Audit risk is the risk that an auditor may give an inappropriate opinion on financial information that is materially mis-stated. For example, an auditor may give an unqualified opinion on financial statements without knowing that they are materially mis-stated. Such risk may exist at overall level or while verifying various transactions and balance-sheet items.
1. Audit risk at the financial statement level : Audit risk is considered at the financial statement level during the audit planning process. At this time, the auditor should undertake an overall audit risk assessment based on his knowledge of the client’s business, industry, management, control environment and operations. Such an assessment provides preliminary information about the general
approach to the engagement, the auditor’s staffing needs and the framework within which materiality and audit risk assessments can be made at the individual account balance or class of transactions level. As part of this overall risk assessment, the auditor should consider whether there is potential for pervasive problems, for example, liquidity or going concern problems.

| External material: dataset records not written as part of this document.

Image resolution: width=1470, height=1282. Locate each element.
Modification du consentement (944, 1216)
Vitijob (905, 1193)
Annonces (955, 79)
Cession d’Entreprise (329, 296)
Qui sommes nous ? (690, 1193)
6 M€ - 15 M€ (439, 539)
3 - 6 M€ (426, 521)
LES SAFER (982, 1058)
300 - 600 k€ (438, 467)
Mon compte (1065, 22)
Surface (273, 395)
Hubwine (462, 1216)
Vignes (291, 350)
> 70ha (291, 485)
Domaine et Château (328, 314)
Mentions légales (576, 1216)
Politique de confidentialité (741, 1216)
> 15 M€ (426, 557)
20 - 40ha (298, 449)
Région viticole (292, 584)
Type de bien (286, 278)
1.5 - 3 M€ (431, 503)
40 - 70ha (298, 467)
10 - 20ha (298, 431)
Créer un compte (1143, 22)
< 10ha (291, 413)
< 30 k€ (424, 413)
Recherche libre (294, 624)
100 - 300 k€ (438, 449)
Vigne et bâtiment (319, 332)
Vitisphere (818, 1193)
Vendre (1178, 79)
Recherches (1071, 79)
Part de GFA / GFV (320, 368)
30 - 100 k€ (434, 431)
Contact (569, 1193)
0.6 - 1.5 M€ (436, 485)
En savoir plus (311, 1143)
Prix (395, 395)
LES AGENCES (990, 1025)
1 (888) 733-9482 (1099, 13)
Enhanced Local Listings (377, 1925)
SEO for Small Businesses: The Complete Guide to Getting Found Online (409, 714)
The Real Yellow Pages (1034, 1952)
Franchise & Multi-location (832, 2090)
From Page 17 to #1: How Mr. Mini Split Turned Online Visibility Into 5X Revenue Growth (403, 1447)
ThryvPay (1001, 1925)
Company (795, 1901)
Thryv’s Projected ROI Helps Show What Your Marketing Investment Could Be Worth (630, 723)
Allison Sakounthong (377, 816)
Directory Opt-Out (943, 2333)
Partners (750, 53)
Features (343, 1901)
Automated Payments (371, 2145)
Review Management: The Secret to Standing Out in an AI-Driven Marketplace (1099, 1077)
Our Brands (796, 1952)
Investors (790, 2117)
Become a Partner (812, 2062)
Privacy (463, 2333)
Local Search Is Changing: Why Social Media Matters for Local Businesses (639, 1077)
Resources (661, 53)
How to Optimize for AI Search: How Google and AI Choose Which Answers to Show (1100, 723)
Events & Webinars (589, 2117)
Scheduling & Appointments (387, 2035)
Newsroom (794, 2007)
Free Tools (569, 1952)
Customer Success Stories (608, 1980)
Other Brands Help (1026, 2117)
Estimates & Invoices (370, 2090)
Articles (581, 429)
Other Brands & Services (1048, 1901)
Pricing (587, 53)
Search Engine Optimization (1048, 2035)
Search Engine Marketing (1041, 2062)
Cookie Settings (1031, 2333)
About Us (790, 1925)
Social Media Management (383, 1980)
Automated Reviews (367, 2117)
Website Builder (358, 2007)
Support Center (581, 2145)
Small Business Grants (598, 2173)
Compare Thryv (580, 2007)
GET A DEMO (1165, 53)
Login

2. Audit risk at the account balance and class of transactions level: The majority of audit procedures are directed to, and carried out at the account balance and class of transactions level. Accordingly, audit risk should be considered by the auditor at this level taking into account the results of the overall audit risk assessment made at the financial statement level. To assess inherent risk, the auditor uses professional judgement to evaluate numerous factors, examples of which are:
At the financial statement level :
- the integrity of management;
- management experience, knowledge and changes during the period (e.g. the in experience of management may affect the preparation of the financial statements of the entity);
- unusual pressures on management (e.g. circumstances that might predispose management to misstate the financial statements, such as an entity in an industry experiencing a large number of business failures or an entity that lacks sufficient capital to continue operations);
- the nature of the entity’s business (e.g. its technological obsolescence of products and services, complex capital structure, significance of related parties, and the number of locations and geographical spread of its production facilities); factors affecting the industry in which the entity operates (e.g. economic and competitive conditions, and changes in technology, accounting
practices common to the industry and, if available, financial trends and ratios); At the Account balance and class of transaction level: - financial statement of accounts likely to be susceptible to misstatement (e.g. a financial statement of account which required adjustment in the previous period);
- the complexity of underlying transactions which might require the use of the work of an expert;
- the amount of judgement involved in determining account balances;
- susceptibility of assets to loss or misappropriation;
- the completion of unusual and complex transactions, particularly at or near year end; Assessment of audit risk by reference to its components : Audit risk has been discussed at length in AAS-6. As per AAS-6 three components of audit risk are:
- inherent risk (risk that material errors will occur);
- control risk (risk that the client’s system of internal control will not prevent or correct such errors); and
- detection risk (risk that any remaining material errors will not be detected by the auditor).
The nature of each of these types of risk and their interrelationship is discussed below:
Inherent risk is the susceptibility of an account balance or class of transactions to misstatement that could be material, individually or when aggregated with mis-statements in other balances or classes, assuming that there were no related internal controls. It is a function of the entity’s business and its environment and the nature of the account balance or class of transactions. For example, accounts
involving a high degree of management judgement, or that are difficult to compute, such as a complex accounting estimate, or that involve highly desirable and movable assets, such as jewellery, or that are particularly susceptible to changes in consumer demand or technology that could affect their value, will involve more inherent risk than other accounts.
Control risk is the risk that misstatement that could occur in an account balance or class of transactions and that could be material, individually or when aggregated with mis-statements in other balances or classes, will not be prevented or detected on a timely basis by the system of internal control. There will always be some control risk because of the intrinsic limitation of any system of internal control. To assess control risk, the auditor should consider the adequacy of control design, as well as test adherence to control procedures. In the absence of such an assessment, the auditor should assume that control risk is high. Detection risk is the risk that an auditor’s procedures will not detect a misstatement that exists in an account balance or class of transactions that could be material, individually or when aggregated with misstatements in other balances or classes. The level of detection risk relates directly to the auditor’s
procedures. Some detection risk would always be present even if an auditor were to examine 100 percent of the account balance or class of transaction because, for example, the auditor may select an inappropriate audit procedure, misapply an appropriate audit procedure or misinterpret the audit results.
Interrelationship of the components of audit risk : Inherent and control risks differ from detection risk in that they exist independently of an audit of financial information. Inherent and control risks are functions of the entity’s business and its environment and the nature of the account balances or classes of transactions, regardless of whether an audit is conducted. Even though inherent and control risks cannot be controlled by the auditor, the auditor can assess them and design his substantive procedures to produce an acceptable level of detection risk, thereby reducing audit risk to an acceptably low level.